Assamese writers including the novelists could not escape from the great influence of Gandhism which was a spirit of that age. A group of Assamese novelists just after the great historical novels of Rajanikanta Bordoloi, like Daibachandra Talukdar, Dandinath Kalita, etc. wrote some novels of social reformation based on Gandhiji’s philosophy of life and Indians Freedom Struggle Movement. After independence, the novelists like Birendra Kumar Bhattacharya, who wrote mainly political novels, Navakanta Baruah, Yogesh Das, Arun Sarma, etc. brought new themes and forms based on the incidents and characters of Indian Freedom Struggle Movement. The story- line also underwent changes along with forms during that time.

The scope of Gandhi’s thought and ideas are very comprehensive. Gandhi has not excluded any aspects of human life from his area of discussion. But yet basic characteristics of Gandhiji’s thought and ideas are – God, Truth, Ahimsa (non-violence), Satyagraha (Adherence to truth), politics, religion, education, economic and social concepts. These ideals and thoughts of Gandhi has permanent validity and relevance in the present age of Science and Technology. Gandhi used the term God, Truth and Ahimsa in a synonymous way. Gandhi himself says “I have nothing new to teach the world. Truth and non-violence are as old as hills. All I have done is to try experiments in both on as vast a scales are I could. In doing so I have sometimes erred learnt by my errors. Life and its problems have thus become to me so many experiments in the practice of truth and non-violence. In fact it was in the course of my pursuit of truth that I discovered non-violence.” (D.M. Dutta, The Philosophy of Mahatma Gandhi, p.77) 2.

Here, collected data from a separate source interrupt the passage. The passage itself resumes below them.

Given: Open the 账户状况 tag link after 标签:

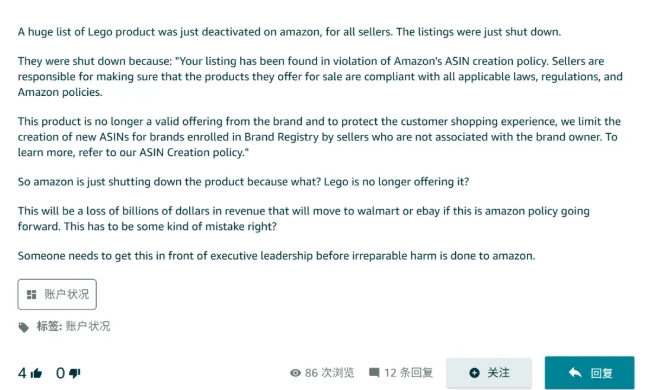Looking at the screenshot, I should 88,326.
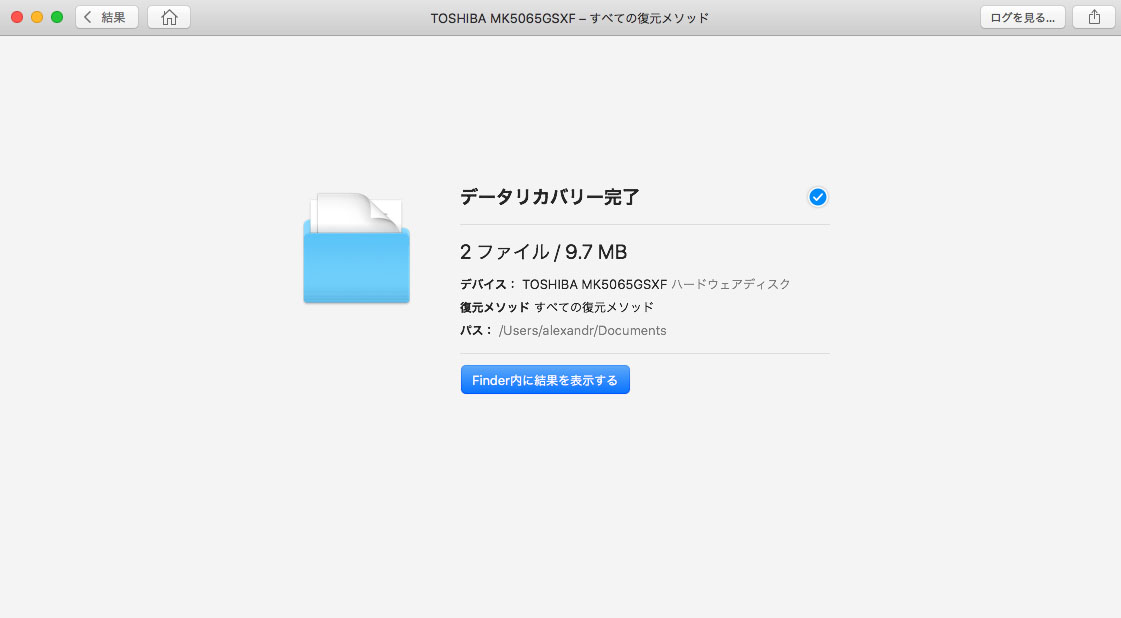
Task: Click the yellow minimize traffic light
Action: click(37, 17)
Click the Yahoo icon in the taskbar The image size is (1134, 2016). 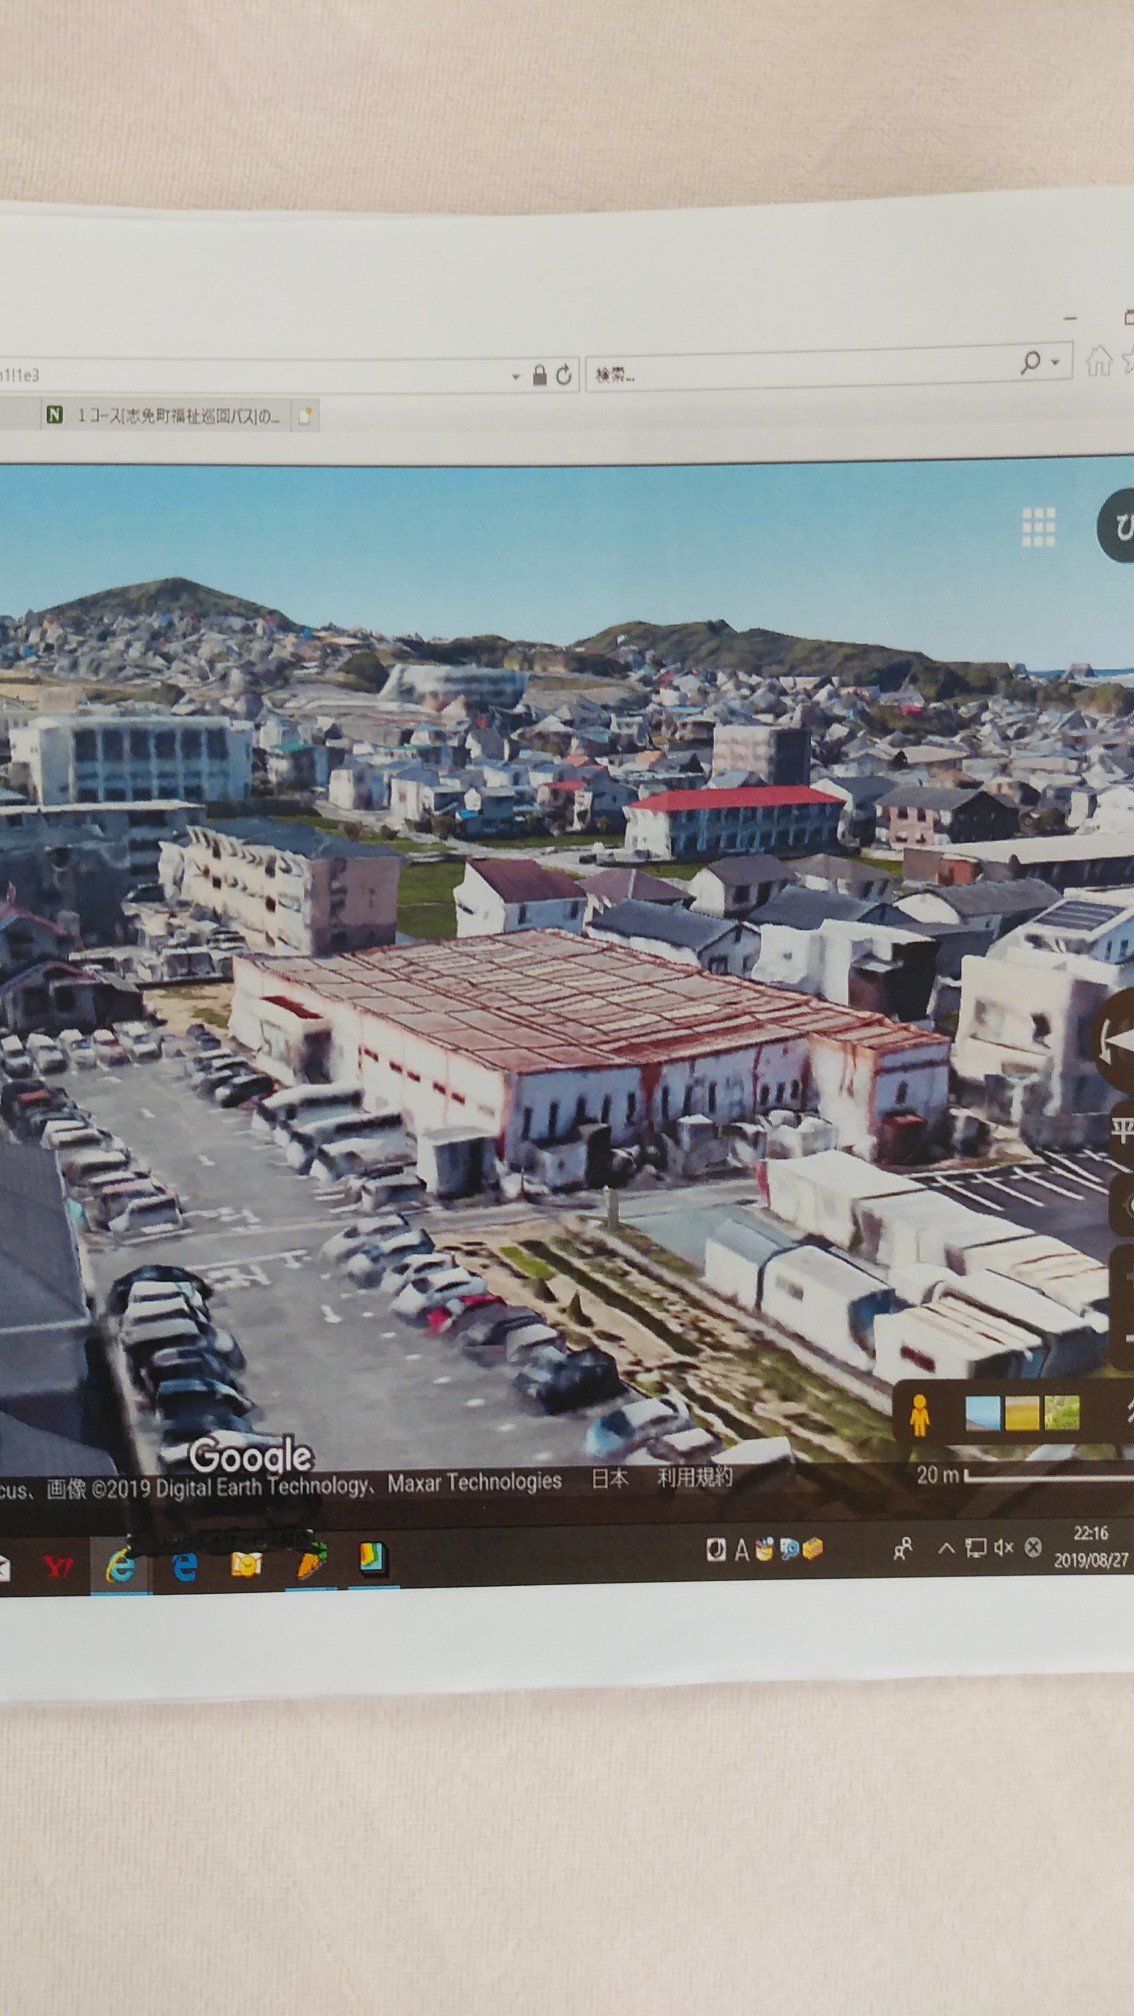pos(58,1566)
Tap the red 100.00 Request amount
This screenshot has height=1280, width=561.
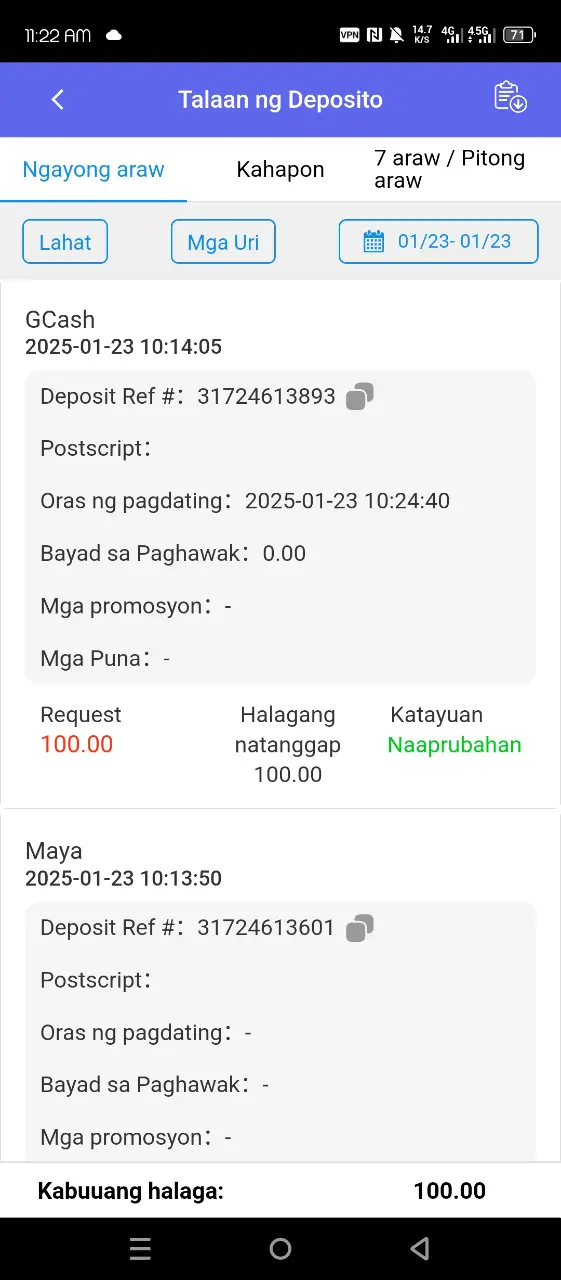point(77,744)
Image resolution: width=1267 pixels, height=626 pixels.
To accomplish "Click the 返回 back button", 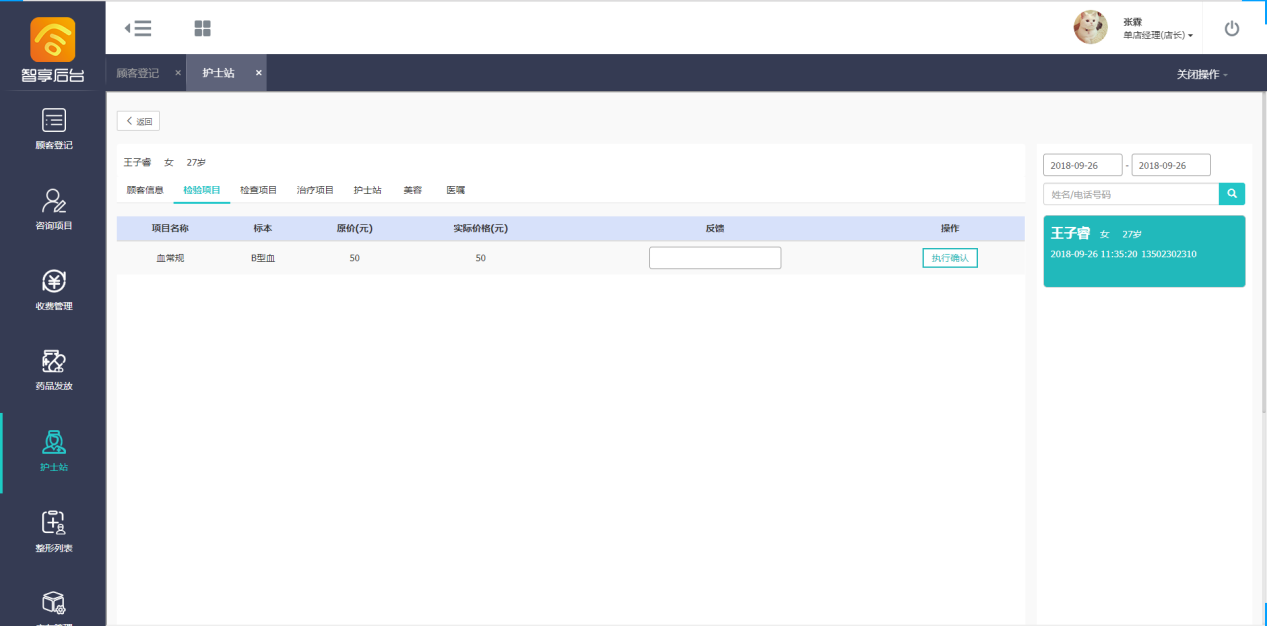I will click(138, 121).
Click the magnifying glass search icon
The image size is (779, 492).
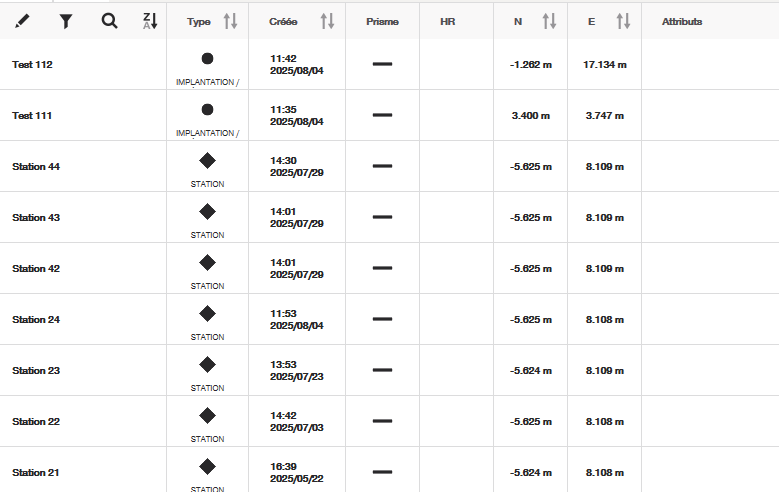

According to him truth and non-violence are not different. They are like the two sides of a coin. Ahimsa is the means and truth is the end. Gandhi was a firm believer of God. According to him, God is not external. He is in every body’s heart. He says “There is an indefinable mysterious power that pervades everything. I feel it though I do not see it. It is this unseen power that makes itself felt and yet defies proofs, because it is so unlike all that I perceive through my senses” (Young India, October, 11, 1928) 3. He says, self realization is the only way to God realization and this is possible through the service to the society.

In 1925 he wrote Young India that “God made his luck in India. So, if he could not serve human being than he would be liar. He said he don’t Know how to serve the Society and will never know. He tried his best to reduce the pain and suffering of the Champaron cultivators, and said as he always became face to face with God, Ahimsa and Truth. Gandhi’s best method is Satyagraha through which other methods are developed. According to Gandhi Truth is God and Satyagraha is ‘agraha’ of ‘Satya’ and thus, it means holding fast to truth” (N.K. Bose, “Selection from Gandhi, pp.218) 4.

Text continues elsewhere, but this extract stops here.